#### [Task objective]
The answer is to be the lines below that lie between the line holding "Screen dimensions: 868x387" and the line holding "Viewport: 868px width, 477px height.", inclusive, transcribed exactly and free of pictures.

#### [Material to process]
- - -

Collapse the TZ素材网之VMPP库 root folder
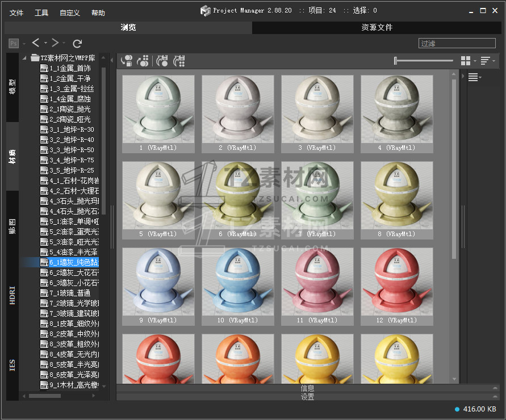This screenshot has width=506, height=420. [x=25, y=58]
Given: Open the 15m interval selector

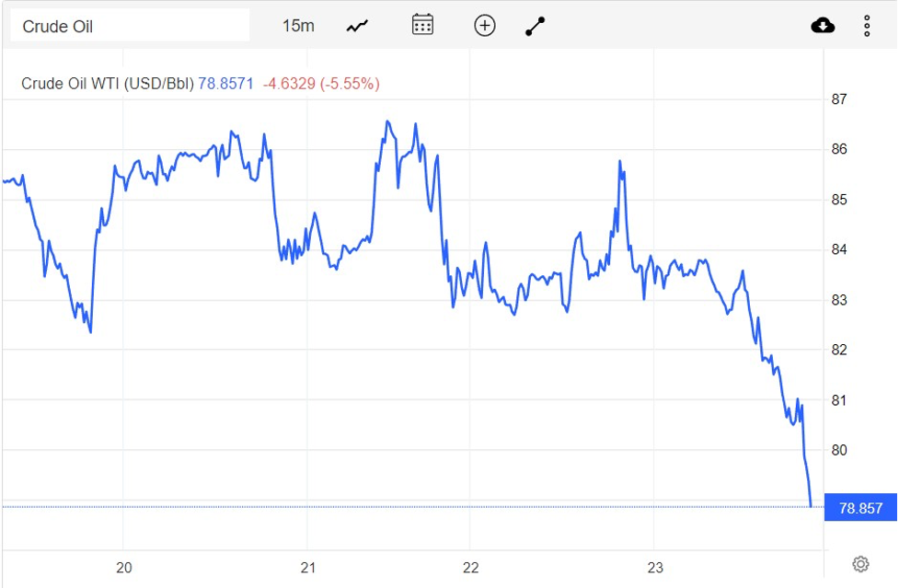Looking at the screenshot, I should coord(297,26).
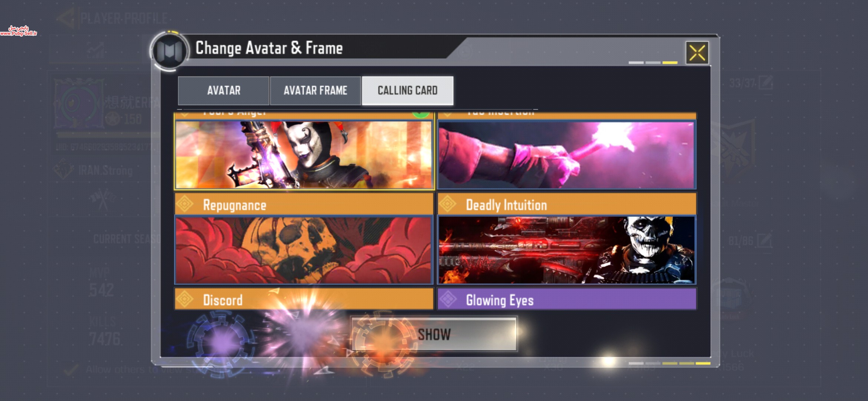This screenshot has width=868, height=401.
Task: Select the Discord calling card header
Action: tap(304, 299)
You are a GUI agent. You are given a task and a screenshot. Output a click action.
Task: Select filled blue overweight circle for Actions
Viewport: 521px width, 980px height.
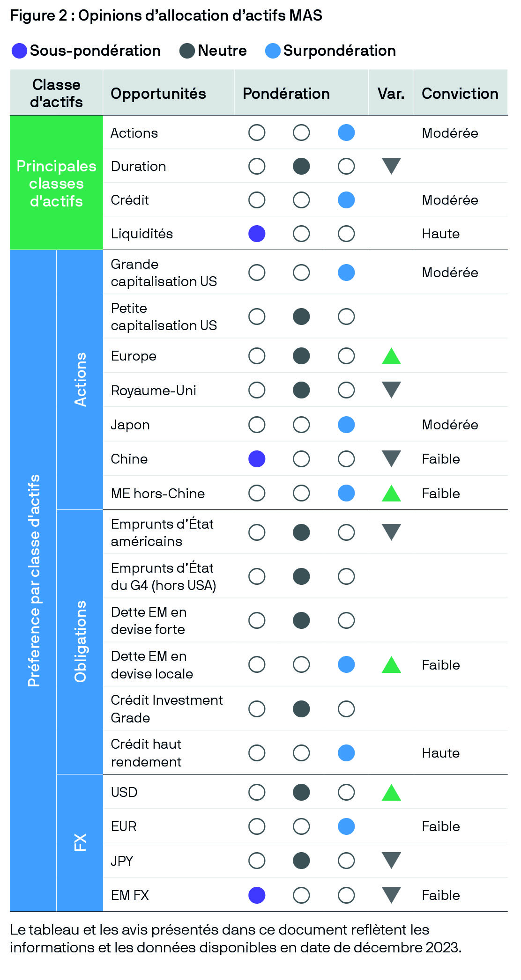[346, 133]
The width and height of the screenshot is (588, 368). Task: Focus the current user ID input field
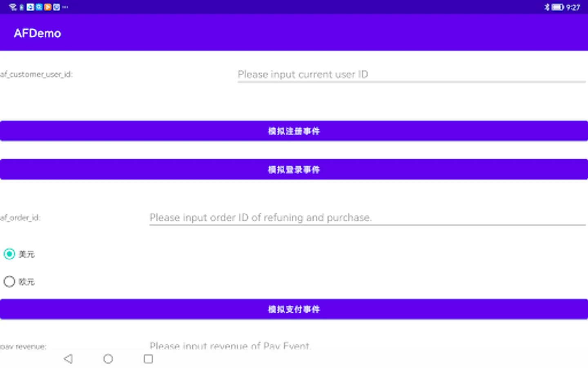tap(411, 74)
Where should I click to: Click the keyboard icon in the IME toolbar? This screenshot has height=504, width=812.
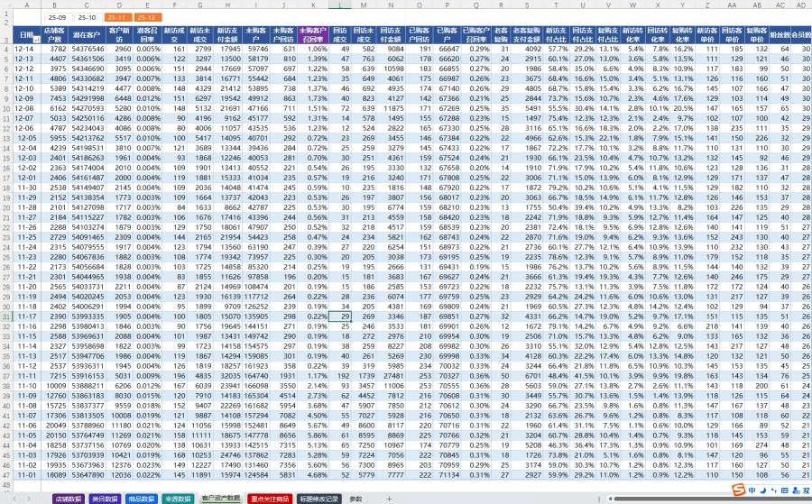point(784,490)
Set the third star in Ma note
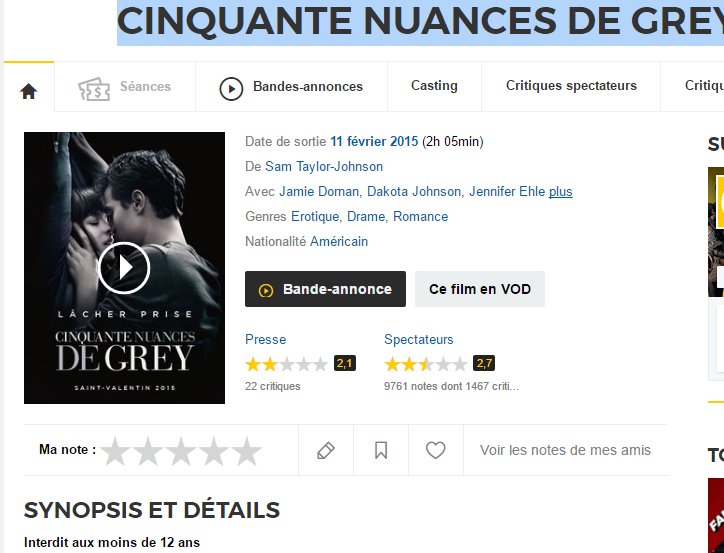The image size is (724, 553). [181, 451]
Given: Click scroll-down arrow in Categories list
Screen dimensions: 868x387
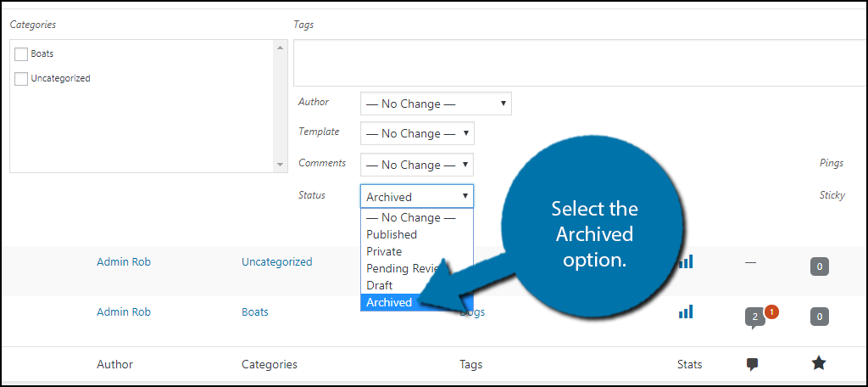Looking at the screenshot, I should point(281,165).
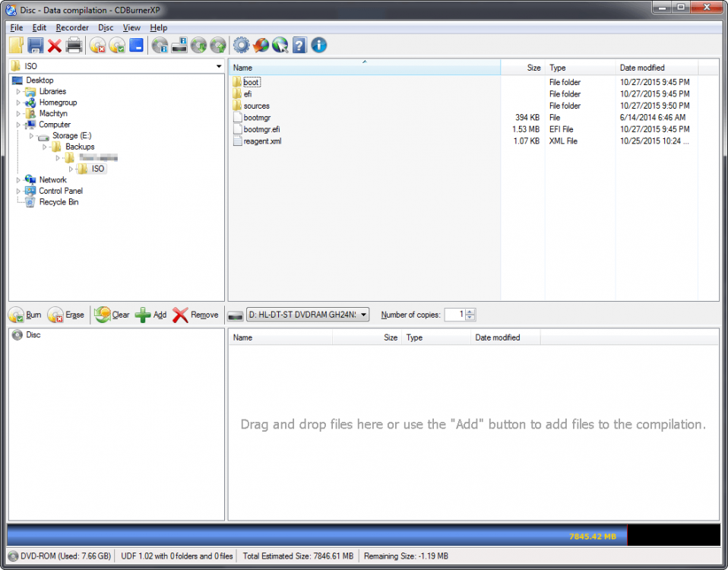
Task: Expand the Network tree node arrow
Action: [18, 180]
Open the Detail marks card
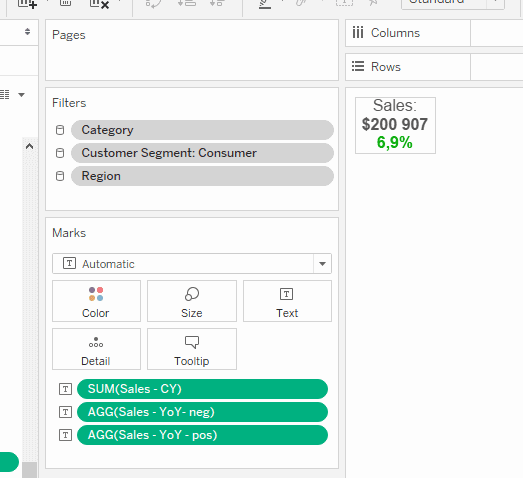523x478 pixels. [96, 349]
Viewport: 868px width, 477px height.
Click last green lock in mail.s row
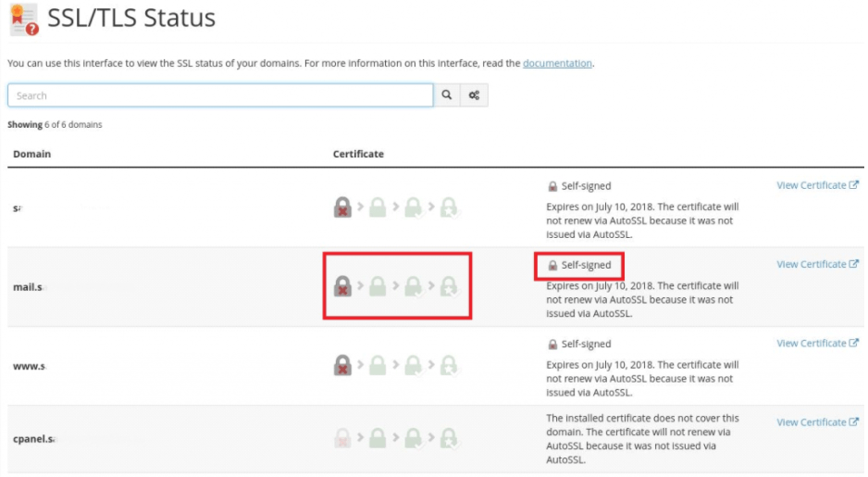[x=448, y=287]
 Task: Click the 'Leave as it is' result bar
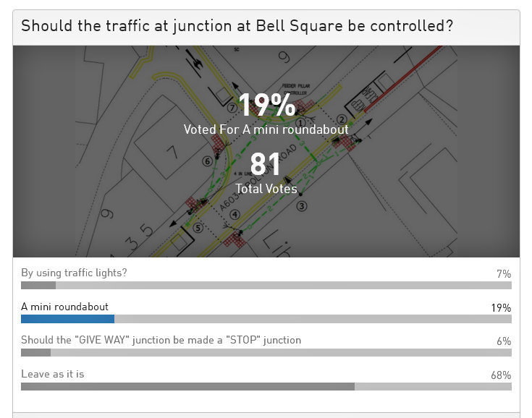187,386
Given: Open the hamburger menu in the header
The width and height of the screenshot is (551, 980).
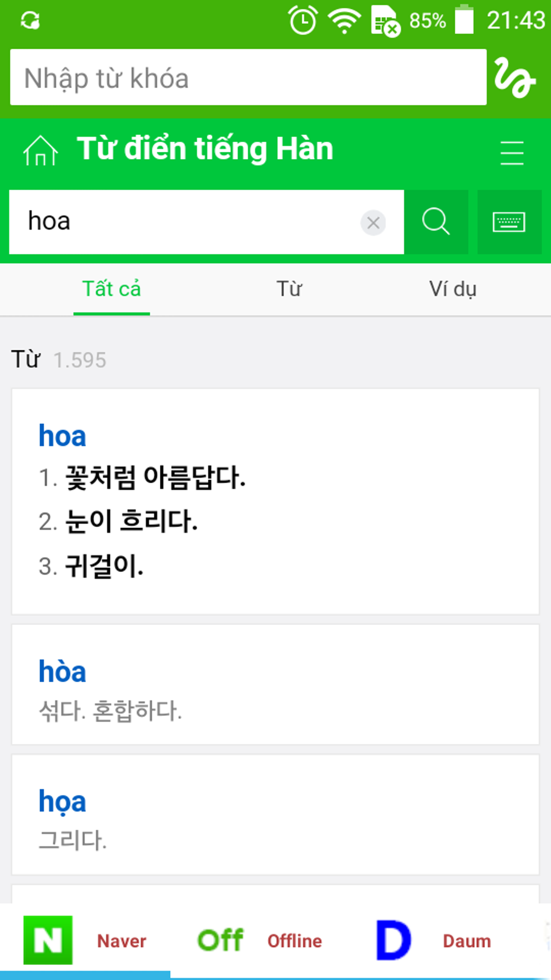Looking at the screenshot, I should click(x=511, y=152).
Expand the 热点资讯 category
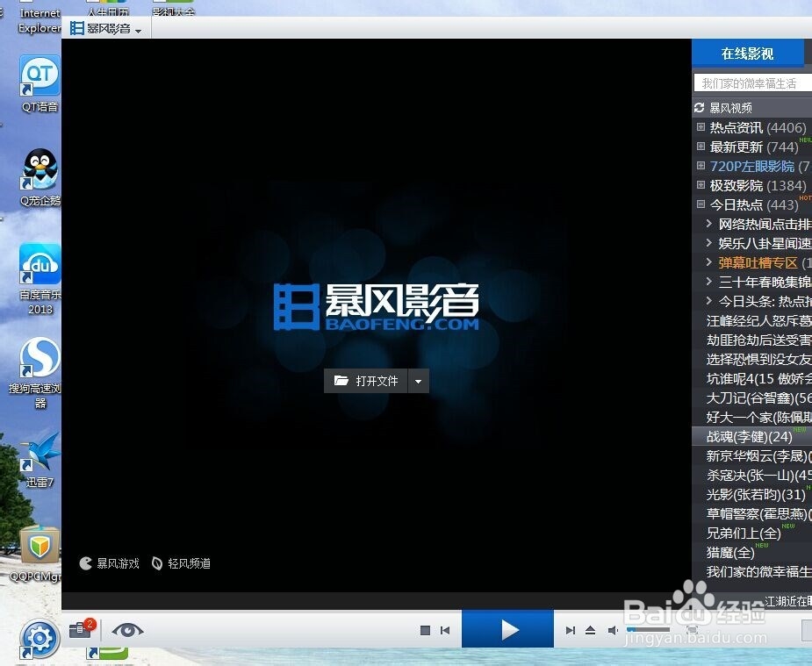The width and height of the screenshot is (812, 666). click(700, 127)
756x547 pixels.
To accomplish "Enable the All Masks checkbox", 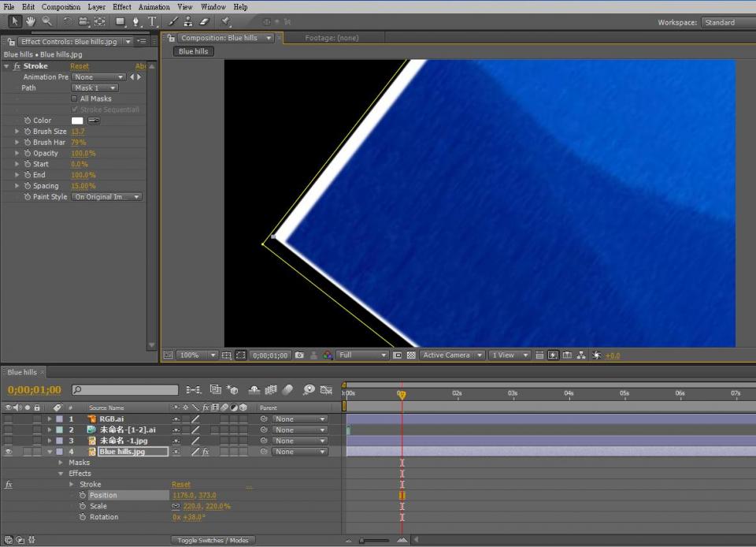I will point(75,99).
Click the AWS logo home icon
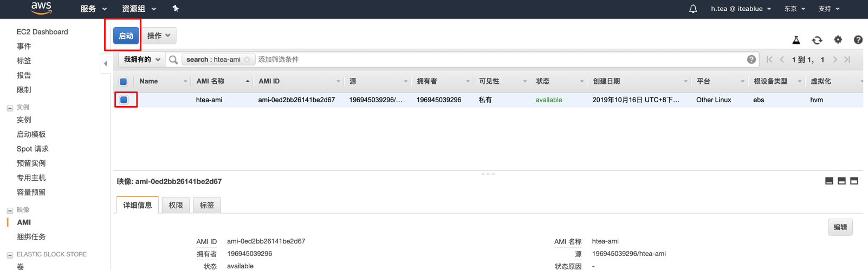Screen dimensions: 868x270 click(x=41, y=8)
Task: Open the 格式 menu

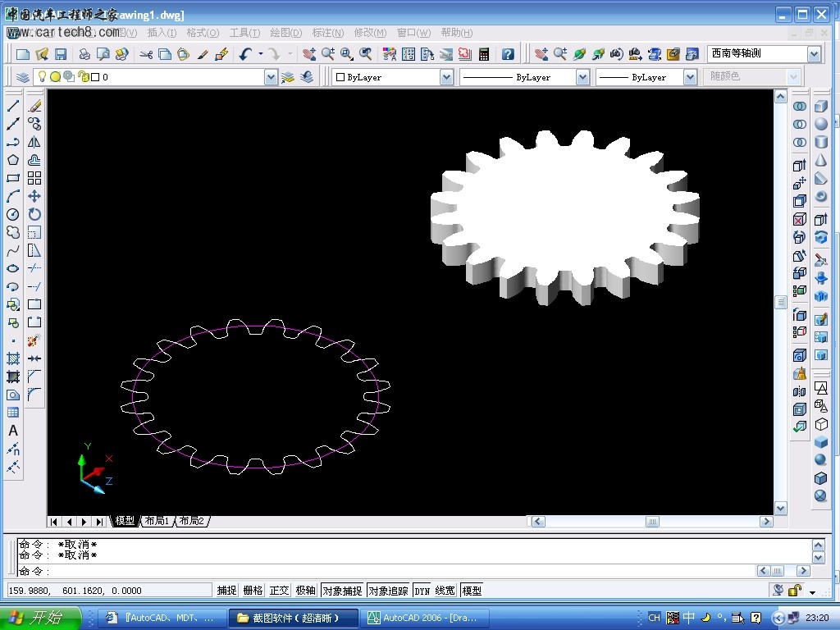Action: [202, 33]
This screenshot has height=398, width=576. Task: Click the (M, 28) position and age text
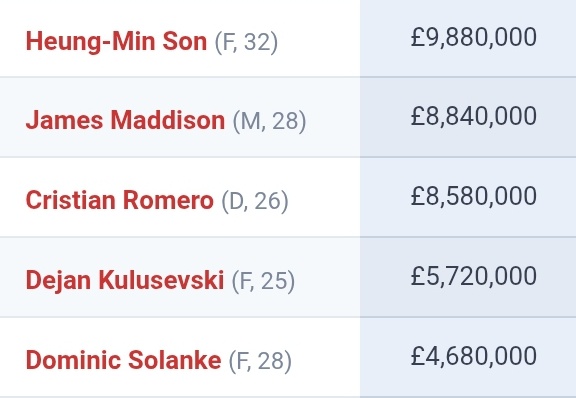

- - -

#### [Solution to this exercise]
Screen dimensions: 868x387
Looking at the screenshot, I should point(281,165).
Task: Expand the Network tree node arrow
Action: [18, 180]
Open the Detail marks card
523x478 pixels. [96, 349]
Viewport: 868px width, 477px height.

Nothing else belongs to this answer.